Happy Tuesday everyone, and welcome to your morning Skull Session. I don't know what it is about summer. Everything about it makes me feel like I'm trapped in the house of a great great aunt who I've never met for her 97th birthday. It's hotter inside the house than out, there are lace doilies everywhere, and the only food not made primarily from bologna in the building is a bowl full of ten year old butterscotch candies, sitting on top of a table decorated with her late husband's World War II unit citation (for 3rd Mississippi Maintenance Regiment, Concrete Buildings and Lavatories Unit) and a faded picture of a chubby baby glaring angrily into nothingness.
What I'm saying is that I'm not a huge fan of summer. Never have been. Even when I was a kid, the only things I enjoyed about it were being on the swim team (an excuse to spend 20-30 hours a week in a pool) and baseball (an excuse to watch Sportscenter recaps and memorize box scores). Soccer was there too, but soccer in the months of July and August meant conditioning and me bringing two extra shirts to two a days because of how much I sweat.

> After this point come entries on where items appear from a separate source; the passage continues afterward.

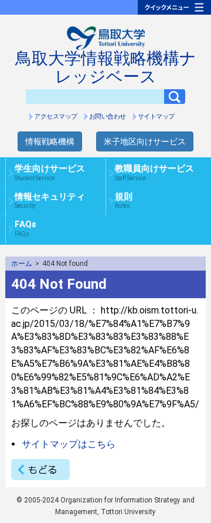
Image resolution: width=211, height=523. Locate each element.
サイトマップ (156, 116)
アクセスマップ (55, 116)
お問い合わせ (107, 116)
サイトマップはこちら (68, 444)
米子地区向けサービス (145, 141)
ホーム (21, 263)
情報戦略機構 (49, 141)
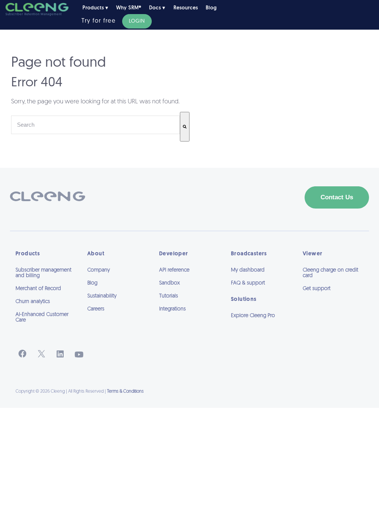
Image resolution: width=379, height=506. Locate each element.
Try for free (98, 21)
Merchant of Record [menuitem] (38, 289)
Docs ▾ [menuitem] (157, 8)
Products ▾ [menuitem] (95, 8)
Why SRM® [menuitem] (128, 8)
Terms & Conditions (125, 391)
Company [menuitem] (98, 270)
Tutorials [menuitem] (168, 296)
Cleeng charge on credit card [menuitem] (330, 273)
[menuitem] (261, 326)
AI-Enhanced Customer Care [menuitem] (42, 317)
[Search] (185, 127)
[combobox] (95, 125)
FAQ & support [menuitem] (248, 283)
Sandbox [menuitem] (169, 283)
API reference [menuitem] (174, 270)
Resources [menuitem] (186, 8)
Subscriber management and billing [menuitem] (43, 273)
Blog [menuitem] (211, 8)
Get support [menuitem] (317, 289)
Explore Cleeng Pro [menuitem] (253, 316)
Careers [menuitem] (95, 309)
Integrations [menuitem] (172, 309)
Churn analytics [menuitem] (33, 301)
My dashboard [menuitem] (248, 270)
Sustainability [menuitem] (102, 296)
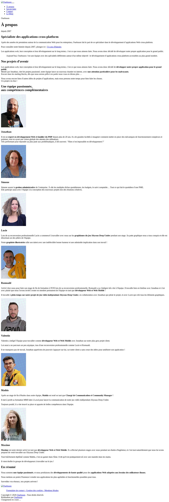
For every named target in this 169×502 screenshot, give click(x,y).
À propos (10, 7)
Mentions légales (51, 490)
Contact (9, 11)
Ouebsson (21, 495)
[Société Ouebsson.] (6, 2)
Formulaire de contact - (16, 490)
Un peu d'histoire (54, 47)
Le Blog (9, 14)
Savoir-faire (11, 9)
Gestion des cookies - (35, 490)
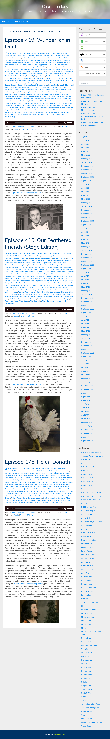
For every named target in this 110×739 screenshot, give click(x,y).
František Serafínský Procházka (32, 78)
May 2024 (85, 236)
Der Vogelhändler (33, 71)
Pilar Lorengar (44, 103)
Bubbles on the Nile (88, 507)
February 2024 (86, 247)
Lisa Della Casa (45, 96)
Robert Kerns (31, 105)
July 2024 (85, 228)
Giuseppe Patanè (30, 85)
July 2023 (85, 272)
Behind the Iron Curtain (51, 253)
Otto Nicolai (18, 103)
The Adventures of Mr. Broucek (51, 110)
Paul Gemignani (30, 292)
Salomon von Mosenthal (39, 107)
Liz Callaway (68, 285)
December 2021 (87, 342)
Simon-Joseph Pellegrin (63, 294)
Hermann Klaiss (16, 87)
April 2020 (85, 415)
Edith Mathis (58, 74)
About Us (5, 22)
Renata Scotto (86, 667)
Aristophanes (22, 265)
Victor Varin (9, 112)
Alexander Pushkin (11, 265)
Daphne (13, 71)
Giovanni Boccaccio (17, 274)
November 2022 (87, 302)
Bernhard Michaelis (11, 69)
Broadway (37, 256)
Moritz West (54, 101)
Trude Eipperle (67, 110)
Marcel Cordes (56, 98)
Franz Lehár (48, 78)
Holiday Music (27, 58)
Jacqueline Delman (34, 278)
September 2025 (87, 177)
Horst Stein (62, 87)
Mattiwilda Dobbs (61, 287)
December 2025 (87, 166)
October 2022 (86, 305)
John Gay (58, 281)
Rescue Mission (17, 62)
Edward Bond (57, 267)
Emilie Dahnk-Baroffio (18, 76)
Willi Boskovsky (42, 500)
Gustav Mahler (86, 577)
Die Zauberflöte (63, 480)
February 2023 (86, 291)
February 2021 (86, 378)
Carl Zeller (51, 69)
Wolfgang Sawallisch (41, 502)
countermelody (57, 502)
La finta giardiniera (60, 491)
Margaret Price (86, 613)
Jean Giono (16, 281)
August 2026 (86, 137)
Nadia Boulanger (31, 290)
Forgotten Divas (10, 55)
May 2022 (85, 324)
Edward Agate (47, 267)
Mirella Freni (86, 621)
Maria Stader (66, 98)
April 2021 (85, 371)
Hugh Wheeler (39, 276)
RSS (28, 129)
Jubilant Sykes (42, 92)
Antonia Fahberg (28, 67)
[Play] (8, 123)
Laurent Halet (63, 283)
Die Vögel (38, 267)
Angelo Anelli (52, 65)
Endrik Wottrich (10, 269)
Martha (16, 101)
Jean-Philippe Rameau (38, 281)
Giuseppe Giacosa (17, 85)
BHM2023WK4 (87, 485)
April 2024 (85, 239)
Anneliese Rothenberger (13, 67)
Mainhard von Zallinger (42, 98)
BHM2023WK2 (87, 478)
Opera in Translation (64, 60)
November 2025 (87, 170)
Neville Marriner (43, 290)
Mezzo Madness (17, 60)
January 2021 (86, 382)
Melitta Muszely (34, 101)
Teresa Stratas (35, 110)
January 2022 (86, 338)
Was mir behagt (65, 112)
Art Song (46, 53)
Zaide (62, 114)
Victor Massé (14, 301)
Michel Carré (44, 101)
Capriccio (33, 69)
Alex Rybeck (62, 262)
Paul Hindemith (29, 496)
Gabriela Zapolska (53, 80)
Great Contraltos (87, 569)
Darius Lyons (56, 265)
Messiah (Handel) (67, 493)
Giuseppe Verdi (60, 55)
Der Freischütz (36, 477)
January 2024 (86, 250)
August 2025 (86, 181)
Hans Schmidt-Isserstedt (23, 487)
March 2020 (85, 419)
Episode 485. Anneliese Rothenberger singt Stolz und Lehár (92, 116)
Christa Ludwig (61, 69)
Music (83, 628)
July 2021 (85, 360)
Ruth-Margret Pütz (11, 107)
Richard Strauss (10, 105)
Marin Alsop (9, 101)
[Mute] (65, 123)
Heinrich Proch (53, 85)
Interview (84, 599)
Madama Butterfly (28, 98)
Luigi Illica (17, 98)
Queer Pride (85, 664)
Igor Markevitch (67, 276)
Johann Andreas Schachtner (23, 89)
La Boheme (59, 94)
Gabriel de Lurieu (43, 271)
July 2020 (85, 404)
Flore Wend (9, 271)
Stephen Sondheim (36, 296)
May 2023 (85, 280)
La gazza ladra (39, 283)
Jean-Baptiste (25, 281)
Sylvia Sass (13, 262)
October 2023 (86, 261)
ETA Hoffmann (44, 269)
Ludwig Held (9, 98)
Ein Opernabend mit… (89, 540)
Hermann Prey (27, 87)
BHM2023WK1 (87, 474)
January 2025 (86, 206)
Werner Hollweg (30, 500)
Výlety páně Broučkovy (29, 112)
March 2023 (85, 287)
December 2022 (87, 298)
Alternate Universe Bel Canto (92, 456)
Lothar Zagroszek (21, 287)
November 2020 (87, 389)
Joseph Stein (9, 283)
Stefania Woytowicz (66, 107)
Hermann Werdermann (41, 87)
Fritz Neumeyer (29, 80)
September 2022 (87, 309)
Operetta (8, 62)
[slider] (70, 123)
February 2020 (86, 422)
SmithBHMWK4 (87, 693)
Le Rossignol (13, 285)
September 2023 (87, 265)
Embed (64, 127)
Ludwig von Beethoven (52, 493)
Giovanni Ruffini (61, 83)
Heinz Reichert (64, 85)
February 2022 (86, 335)
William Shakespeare (25, 114)
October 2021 (86, 349)
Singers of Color (29, 62)
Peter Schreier (40, 496)
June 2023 (85, 276)
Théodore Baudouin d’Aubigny (59, 299)
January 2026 (86, 162)
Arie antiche (85, 459)
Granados (43, 274)
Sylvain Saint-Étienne (61, 296)
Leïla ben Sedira (24, 285)
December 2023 (87, 254)
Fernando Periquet (66, 269)
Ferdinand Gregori (52, 76)
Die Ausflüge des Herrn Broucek (62, 71)
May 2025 (85, 192)
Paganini (26, 103)
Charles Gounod (45, 265)
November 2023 (87, 258)
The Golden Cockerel (29, 299)
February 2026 (86, 159)
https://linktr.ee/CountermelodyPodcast (26, 193)
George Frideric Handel (13, 83)
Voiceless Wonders (88, 718)
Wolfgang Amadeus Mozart (62, 62)
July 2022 (85, 316)
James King (59, 278)
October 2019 (86, 437)
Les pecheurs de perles (31, 96)
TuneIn (22, 129)
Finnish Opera (86, 544)
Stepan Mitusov (10, 296)
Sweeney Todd (48, 296)
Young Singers (86, 726)
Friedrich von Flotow (16, 80)
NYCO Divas (86, 642)
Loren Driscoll (9, 287)
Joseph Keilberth (31, 92)
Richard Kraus (67, 103)
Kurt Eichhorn (29, 283)
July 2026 (85, 140)
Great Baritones (87, 566)
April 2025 (85, 195)
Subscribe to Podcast (20, 22)
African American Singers (34, 53)
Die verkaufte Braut (46, 74)
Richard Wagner (29, 473)
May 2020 (85, 411)
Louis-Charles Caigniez (36, 287)
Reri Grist (45, 292)
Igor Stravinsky (10, 278)
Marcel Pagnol (50, 287)
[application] (39, 123)
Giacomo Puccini (48, 55)
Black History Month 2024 (91, 492)
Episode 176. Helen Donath (37, 462)
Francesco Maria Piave (13, 78)
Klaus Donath (30, 491)
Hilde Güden (54, 87)
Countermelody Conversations (92, 522)
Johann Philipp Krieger (42, 89)
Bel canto (53, 53)
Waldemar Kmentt (44, 112)
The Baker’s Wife (15, 299)
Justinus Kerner (17, 94)
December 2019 (87, 430)
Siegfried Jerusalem (50, 498)
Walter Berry (55, 112)
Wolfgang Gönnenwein (25, 502)
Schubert (84, 682)
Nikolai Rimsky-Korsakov (58, 290)
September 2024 (87, 221)
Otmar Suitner (10, 496)
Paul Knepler (34, 103)
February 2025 (86, 203)
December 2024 (87, 210)
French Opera (21, 55)
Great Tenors (16, 58)
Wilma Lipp (36, 114)
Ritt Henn (64, 292)
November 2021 (87, 345)
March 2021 (85, 375)
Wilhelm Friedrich (11, 114)
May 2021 (85, 367)
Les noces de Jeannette (55, 285)
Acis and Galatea (51, 262)
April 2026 (85, 151)
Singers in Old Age (88, 686)
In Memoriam (36, 58)
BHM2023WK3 (87, 481)
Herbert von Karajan (19, 489)
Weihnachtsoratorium (17, 500)
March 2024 (85, 243)
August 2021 (86, 356)
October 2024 (86, 217)
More (34, 129)
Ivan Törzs (48, 489)
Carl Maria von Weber (41, 475)
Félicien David (54, 269)
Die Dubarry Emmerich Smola (52, 477)
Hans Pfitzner (9, 487)
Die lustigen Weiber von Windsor (16, 74)
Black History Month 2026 (91, 500)
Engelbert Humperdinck (18, 482)
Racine (39, 292)
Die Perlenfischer (33, 74)
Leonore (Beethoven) (19, 493)
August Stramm (17, 475)
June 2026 (85, 144)
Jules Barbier (19, 283)
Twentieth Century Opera (43, 62)
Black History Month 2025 (24, 256)
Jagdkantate (9, 89)
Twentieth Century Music (43, 473)
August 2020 (86, 400)
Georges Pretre (37, 83)
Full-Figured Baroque (34, 55)
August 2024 (86, 225)
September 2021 (87, 353)
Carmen (62, 475)
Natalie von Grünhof (66, 101)
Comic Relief (86, 518)
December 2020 (87, 386)
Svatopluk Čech (23, 110)
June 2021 (85, 364)
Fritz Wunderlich (41, 80)
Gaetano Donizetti (67, 80)
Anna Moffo (60, 473)
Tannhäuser (62, 498)
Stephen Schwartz (11, 110)
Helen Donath (58, 487)
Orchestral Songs (87, 653)
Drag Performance (88, 533)
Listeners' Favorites (59, 258)
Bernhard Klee (28, 475)
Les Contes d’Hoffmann (38, 285)
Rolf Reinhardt (55, 105)
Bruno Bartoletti (24, 69)
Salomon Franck (24, 107)
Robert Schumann (43, 105)
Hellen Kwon (16, 276)
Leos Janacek (17, 96)
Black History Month (88, 489)
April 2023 (85, 283)
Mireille (22, 290)
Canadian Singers (63, 53)
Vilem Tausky (23, 301)
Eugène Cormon (39, 76)
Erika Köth (29, 76)
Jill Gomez (50, 281)
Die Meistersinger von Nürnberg (46, 480)
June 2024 (85, 232)
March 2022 (85, 331)
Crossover (44, 256)
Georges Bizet (27, 83)
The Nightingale (42, 299)
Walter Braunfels (34, 301)
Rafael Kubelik (51, 496)
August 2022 (86, 313)
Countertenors (86, 525)
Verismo (38, 262)
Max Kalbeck (24, 101)
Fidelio (29, 482)
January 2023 (86, 294)
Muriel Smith (86, 624)
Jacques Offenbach (48, 278)
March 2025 (85, 199)
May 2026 (85, 148)
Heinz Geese (36, 487)
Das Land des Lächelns (22, 477)
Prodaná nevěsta (55, 103)
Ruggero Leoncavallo (25, 294)
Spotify (16, 129)
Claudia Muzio (86, 514)
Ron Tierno (14, 294)
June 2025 (85, 188)
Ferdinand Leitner (66, 76)
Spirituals (84, 697)
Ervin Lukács (34, 269)
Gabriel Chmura (61, 482)
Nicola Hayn (9, 103)
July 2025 (85, 184)
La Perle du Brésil (51, 283)
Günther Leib (65, 484)
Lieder (61, 58)
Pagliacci (21, 292)
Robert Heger (21, 105)
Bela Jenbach (51, 67)
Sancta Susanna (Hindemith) (32, 498)
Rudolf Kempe (65, 105)
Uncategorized (86, 711)
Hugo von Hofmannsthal (53, 276)
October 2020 (86, 393)
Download (33, 127)
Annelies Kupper (62, 65)
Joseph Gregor (19, 92)
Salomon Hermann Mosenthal (44, 294)
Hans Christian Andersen (55, 274)
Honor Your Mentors (88, 588)
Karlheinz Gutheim (48, 94)
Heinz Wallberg (47, 487)
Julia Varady (21, 491)
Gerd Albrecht (43, 484)
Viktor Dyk (17, 112)
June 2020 (85, 408)
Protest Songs (86, 660)
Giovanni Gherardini (32, 274)
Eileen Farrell (86, 536)
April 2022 (85, 327)
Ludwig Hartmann (66, 96)
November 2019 (87, 433)
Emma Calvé (67, 267)
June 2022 (85, 320)
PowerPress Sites (59, 734)
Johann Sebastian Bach (50, 58)
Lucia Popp (55, 96)
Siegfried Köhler (53, 107)
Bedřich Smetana (40, 67)
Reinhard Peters (61, 496)
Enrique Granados (22, 269)
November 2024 (87, 214)
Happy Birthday (35, 258)
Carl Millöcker (54, 475)
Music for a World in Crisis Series (35, 60)
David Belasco (22, 71)
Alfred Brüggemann (40, 65)
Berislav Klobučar (63, 67)
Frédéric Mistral (19, 271)
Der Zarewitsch (45, 71)
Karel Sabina (27, 94)
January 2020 (86, 426)
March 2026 (85, 155)
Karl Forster (37, 94)
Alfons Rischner (27, 65)
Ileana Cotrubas (46, 258)
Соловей (59, 301)
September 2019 (87, 441)
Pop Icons (85, 656)
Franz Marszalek (59, 78)
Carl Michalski (42, 69)
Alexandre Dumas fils (14, 65)
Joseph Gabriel (67, 281)
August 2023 (86, 269)
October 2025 (86, 173)
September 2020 (87, 397)
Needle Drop (52, 60)
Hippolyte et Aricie (27, 276)
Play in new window (19, 127)
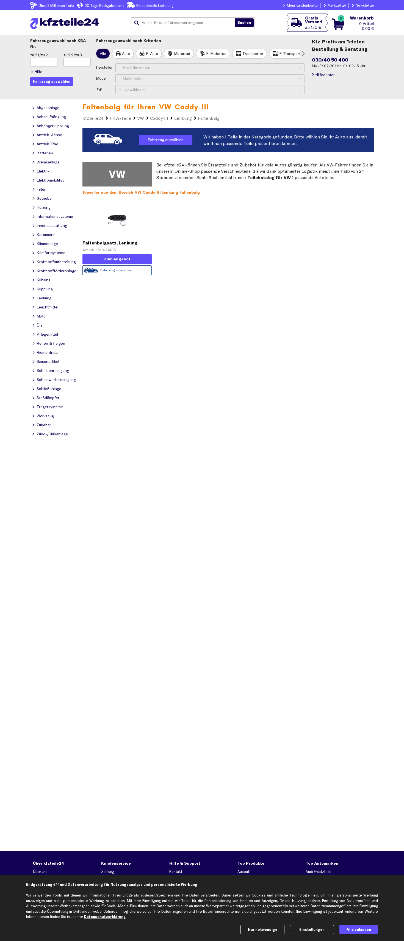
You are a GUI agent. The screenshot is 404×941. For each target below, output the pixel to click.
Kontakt (175, 871)
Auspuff (244, 871)
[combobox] (184, 23)
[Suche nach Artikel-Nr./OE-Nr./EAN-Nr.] (244, 22)
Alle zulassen (359, 929)
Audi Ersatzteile (318, 871)
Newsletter (365, 5)
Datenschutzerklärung (105, 916)
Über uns (40, 871)
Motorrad (182, 53)
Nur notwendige (262, 929)
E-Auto (152, 53)
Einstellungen (312, 929)
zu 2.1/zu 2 (39, 55)
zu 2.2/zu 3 (72, 55)
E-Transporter (291, 53)
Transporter (252, 53)
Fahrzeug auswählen (166, 139)
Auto (126, 53)
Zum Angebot (117, 259)
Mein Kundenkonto (302, 5)
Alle (103, 53)
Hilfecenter (325, 74)
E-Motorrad (216, 53)
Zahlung (107, 871)
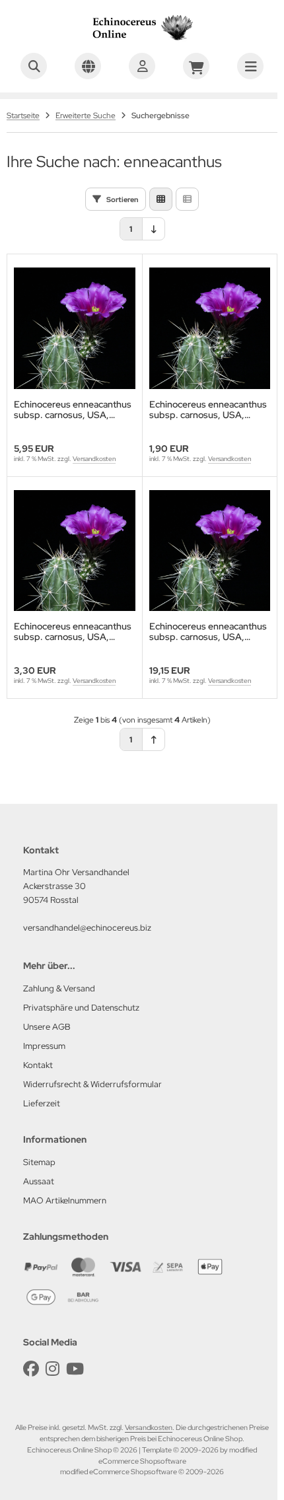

Still, thankfully and mercifully, in their infinite wisdom, our Founding Fathers saw it fit to create our great nation at a time when summer malaise is at its height, giving all Americans an excuse to blow things up semi-legally at a time when we'd be starting Whiskey Rebellions otherwise. Hopefully we here at Eleven Warriors can help sustain you in your time of need until the glorious 4th.
Butch And John, Best Friends 4 Eva Butch Davis should be fired. Actually, let me rephrase. Butch Davis should already be fired. The problems going on at the University of North Carolina have been pretty extensively covered, and at the center of it is an assistant coach named John Blake, a man Butch Davis has known for around 40 years now. CBS Sports has a pretty good profile of the guy who hopefully will cause a good friend of his to lose his job, and given his "resume" it's at once both hard and easy to understand how he was able to get the jobs that he did.
Short answer: he knows people. Everything in sports seems caricatured to a ridiculous degree sometimes, and obtaining a job is no exception. If you know a dude who becomes successful, you can get a job. That's not to say that Blake was ineffective at what he did; he was, as Davis introduced him, "a terrific recruiter." He just did it in violation of NCAA rules, over and over again. It's a testament and a damning example of the strength of cronyism in sports that a guy like Blake was able to last as long as he did.
So Good He's Named After Two Sports Companies As you probably already know, Russell Wilson, former NC State QB, has ended up at Wisconsin after a short stint playing some baseball. Bucky's 5th Quarter is optimistic about their new acquisition, and while it is undeniable that Wilson is a terrific talent who has the potential to make the Badgers much better than they might've been otherwise, I'm not as convinced he's going to be the guy to make them the outright Big Ten favorites.
Most of my apprehension has to do with Wilson being able to gel with his new team, not his ability. The timeframe from transfer to starting QB is perilously short for him, and he is not going to have a lot of time to adjust to not just Big Ten football, but football in general. Everyone else will have had a spring and summer of practice and conditioning under their belts, and ultimately having Wilson be the opening day QB carries some risks. September 10th against Oregon State looms large.
Twitter And Facebook, The Downfall Of Man I feel bad for C.J. Johnson. He was the #2 rated inside LB in the country before ultimately committing to Ole Miss, and just wanted to kick back, relax, and enjoy life while graphically describing sex acts on his Twitter account. And really, is that too much to ask? Is that so wrong? Well, apparently to his university, yes. Yes it is.
Look, you will probably never see a description of acts of a carnal nature on my Twitter, or a long string of curse words unless Joey Votto breaks his arm or something. But the point is that me doing either of those things is irrelevant, because nobody cares. For college athletes, the idea that there are now people who will constantly monitor their online activity has got to be a jarring realization.
Just ask James Louis, after he reads part one of my six part series about his various tweets about his hatred of cats and birds pooping on him.
This One's For You, Jimmy T I'm generally not a fan of Florida State, but I am absolutely a fan of quality punting. So in case you forgot, this is how a punter wins the MVP of a bowl game. It is probably the single most ridiculous display of punting and big time theatrics I have ever seen in a college football game. Graham Gano, you brilliant and devious bastard; you earned this.